Exclusive write locks: Exclusive write locks are used for updates. An exclusive write lock prevents other transactions from reading or changing data until the current transaction is complete. An exclusive write lock prevents dirty reads by other transactions. Other transactions are not allowed to read the data while it is exclusively locked. Some databases do not allow transactions to read their own data while it is exclusively locked.
Snapshots: Some databases get around locking by providing every transaction with its own snapshot of the data. A snapshot is a frozen view of the data that is taken when the transaction begins. Snapshots can prevent dirty reads, nonrepeatable reads, and phantom reads. Snapshots can be problematic because the data is not real-time; it is old the instant the snapshot is taken.

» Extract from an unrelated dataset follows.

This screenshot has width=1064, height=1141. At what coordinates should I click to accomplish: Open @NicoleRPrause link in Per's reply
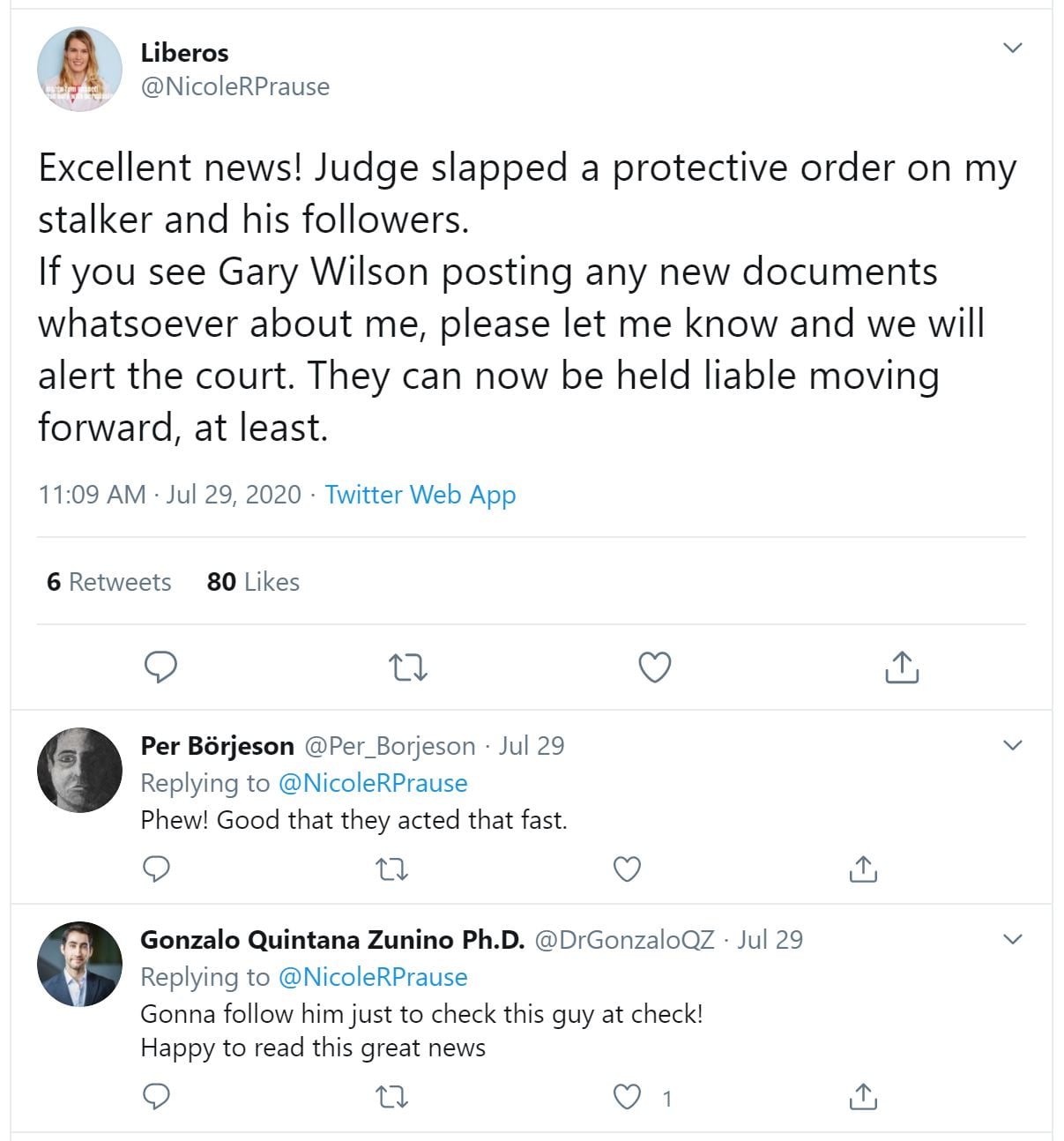pos(372,783)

8.3.3. Transaction Isolation Levels

Transaction isolation is defined in terms of the isolation conditions (dirty reads, repeatable reads, and phantom reads). Isolation levels are commonly used in database systems to describe how locking is applied to data within a transaction.[3] The following terms are usually used to discuss isolation levels:

[3]Isolation conditions are covered in detail by ANSI SQL-92 Specification, Document Number: ANSI X3.135-1992 (R1998).

Read Uncommitted

The transaction can read uncommitted data (data changed by a different transaction that is still in progress).

Dirty reads, nonrepeatable reads, and phantom reads can occur. Bean methods with this isolation level can read uncommitted change.

Read Committed

The transaction cannot read uncommitted data; data that is being changed by a different transaction cannot be read.

Dirty reads are prevented; nonrepeatable reads and phantom reads can occur. Bean methods with this isolation level cannot read uncommitted data.

Repeatable Read

The transaction cannot change data that is being read by a different transaction.

Dirty reads and nonrepeatable reads are prevented; phantom reads can occur. Bean methods with this isolation level have the same restrictions as Read Committed and can only execute repeatable reads.

Serializable

The transaction has exclusive read and update privileges to data; different transactions can neither read nor write the same data.

Dirty reads, nonrepeatable reads, and phantom reads are prevented. This isolation level is the most restrictive.

These isolation levels are the same as those defined for JDBC. Specifically, they map to the static final variables in the java.sql.Connection class. The behavior modeled by the isolation levels in the connection class is the same as the behavior described here.

The exact behavior of these isolation levels depends largely on the locking mechanism used by the underlying database or resource. How the isolation levels work depends in large part on how your database supports them.

8.3.3.1. EJB 1.1 transaction isolation control

In EJB 1.1, isolation levels are not controlled through declarative attributes, as was the case in EJB 1.0. In EJB 1.1, the deployer sets transaction isolation levels if the container manages the transaction. The bean developer sets the transaction isolation level if the bean manages the transaction. Up to this point we have only discussed container-managed transactions; bean-managed transactions are discussed later in this chapter.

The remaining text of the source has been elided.